[Start]
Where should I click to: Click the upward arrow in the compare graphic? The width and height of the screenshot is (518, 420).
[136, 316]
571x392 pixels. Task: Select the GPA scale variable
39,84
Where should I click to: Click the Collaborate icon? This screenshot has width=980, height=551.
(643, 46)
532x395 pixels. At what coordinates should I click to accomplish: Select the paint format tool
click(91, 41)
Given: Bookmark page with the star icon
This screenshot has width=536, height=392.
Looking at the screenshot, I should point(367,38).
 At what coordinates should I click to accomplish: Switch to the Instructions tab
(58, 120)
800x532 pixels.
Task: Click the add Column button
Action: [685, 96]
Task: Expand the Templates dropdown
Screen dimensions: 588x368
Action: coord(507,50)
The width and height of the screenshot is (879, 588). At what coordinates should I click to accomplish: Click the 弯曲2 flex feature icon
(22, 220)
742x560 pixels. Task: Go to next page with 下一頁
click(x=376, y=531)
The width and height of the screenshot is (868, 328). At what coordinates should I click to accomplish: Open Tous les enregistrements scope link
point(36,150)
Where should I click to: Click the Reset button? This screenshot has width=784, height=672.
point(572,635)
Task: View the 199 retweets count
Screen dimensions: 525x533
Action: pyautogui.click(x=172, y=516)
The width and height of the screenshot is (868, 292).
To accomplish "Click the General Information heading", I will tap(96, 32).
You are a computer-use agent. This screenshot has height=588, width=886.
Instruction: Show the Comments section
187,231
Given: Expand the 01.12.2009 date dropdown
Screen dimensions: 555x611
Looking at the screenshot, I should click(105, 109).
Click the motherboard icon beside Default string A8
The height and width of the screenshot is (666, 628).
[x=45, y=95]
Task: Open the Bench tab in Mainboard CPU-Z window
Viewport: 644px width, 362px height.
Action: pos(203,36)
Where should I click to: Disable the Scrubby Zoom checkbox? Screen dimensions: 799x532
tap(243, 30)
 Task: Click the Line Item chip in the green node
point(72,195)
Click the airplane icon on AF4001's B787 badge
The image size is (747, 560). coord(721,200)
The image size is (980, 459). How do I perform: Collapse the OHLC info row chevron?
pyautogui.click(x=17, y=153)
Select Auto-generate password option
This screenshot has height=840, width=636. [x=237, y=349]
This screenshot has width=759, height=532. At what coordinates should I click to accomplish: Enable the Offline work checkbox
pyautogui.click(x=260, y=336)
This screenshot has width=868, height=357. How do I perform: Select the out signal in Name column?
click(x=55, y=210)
[End]
▸ Do this
Which lines in the data above contain "accomplish"? Show each one in full, and treat uppercase and lowercase letters as different.

▸ Result
532x395 pixels. At what coordinates should I click to accomplish: Select the paint format tool
 At what coordinates should I click to accomplish: Switch to the Instructions tab
The width and height of the screenshot is (879, 588). At what coordinates should I click to accomplish: Click the 弯曲2 flex feature icon
The width and height of the screenshot is (868, 328). At what coordinates should I click to accomplish: Open Tous les enregistrements scope link
To accomplish "Click the General Information heading", I will tap(96, 32).
This screenshot has width=759, height=532. At what coordinates should I click to accomplish: Enable the Offline work checkbox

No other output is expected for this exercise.